##### Data supplied #####
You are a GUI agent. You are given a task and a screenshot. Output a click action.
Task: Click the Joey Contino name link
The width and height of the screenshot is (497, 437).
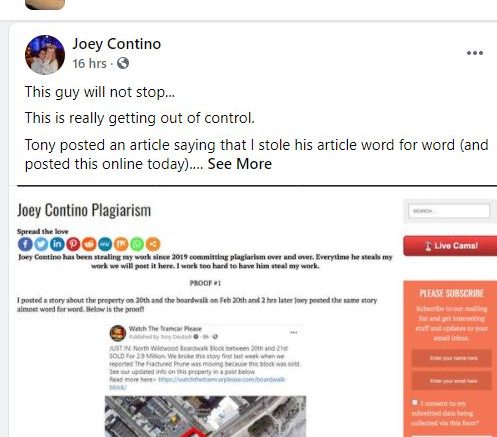tap(117, 44)
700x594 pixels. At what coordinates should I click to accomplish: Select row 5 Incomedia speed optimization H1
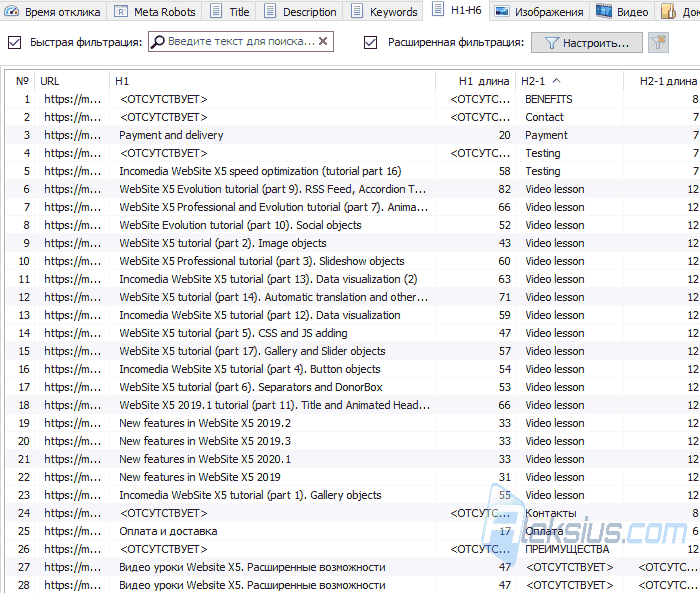click(x=260, y=171)
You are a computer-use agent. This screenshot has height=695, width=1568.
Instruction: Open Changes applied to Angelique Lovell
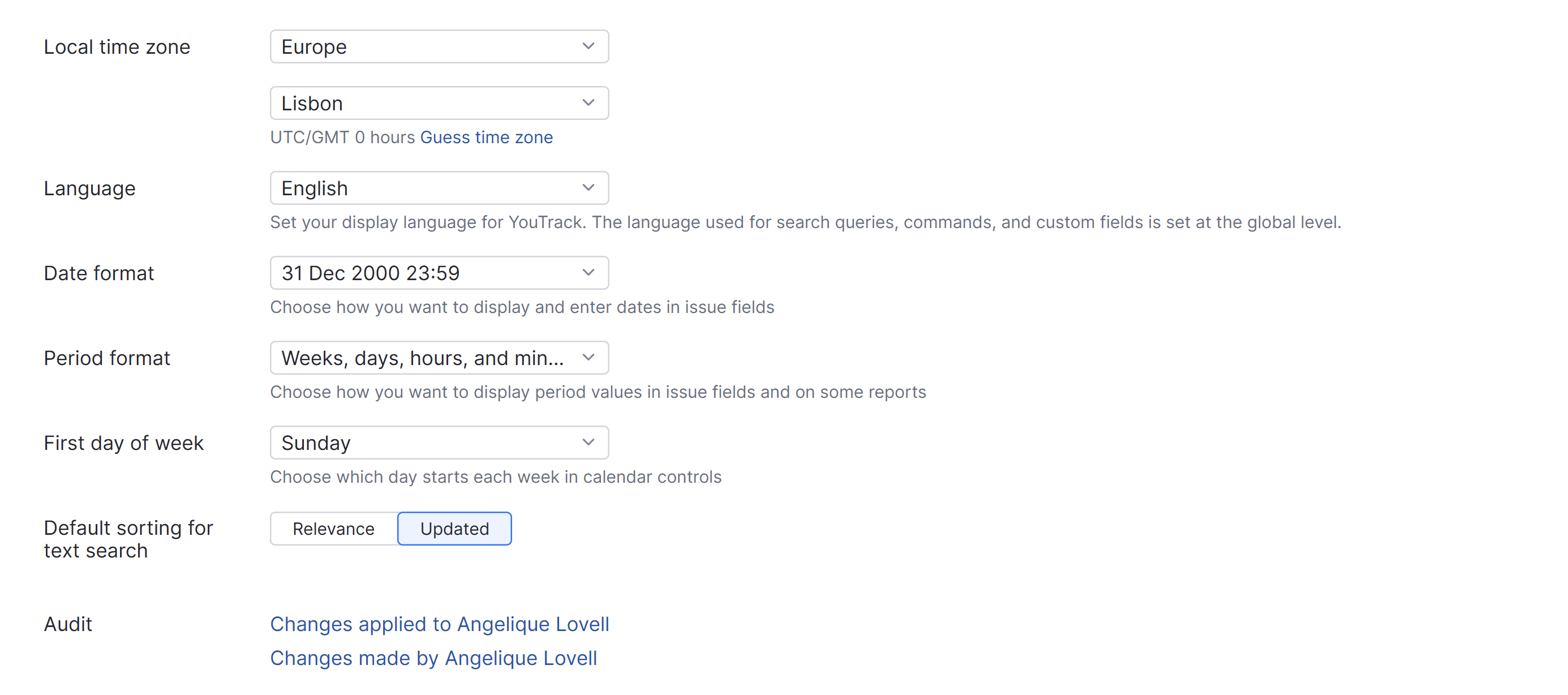[440, 624]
#####
### What is being asked:
Copy the records above word for word, leaving out the pictures.

### Result:
You are a GUI agent. You are given a task and a screenshot. Output a click action.
Task: Click the Joey Contino name link
The width and height of the screenshot is (497, 437).
tap(117, 44)
700x594 pixels. At what coordinates should I click to accomplish: Select row 5 Incomedia speed optimization H1
click(x=260, y=171)
You are a computer-use agent. This screenshot has height=695, width=1568.
Instruction: Open Changes applied to Angelique Lovell
[440, 624]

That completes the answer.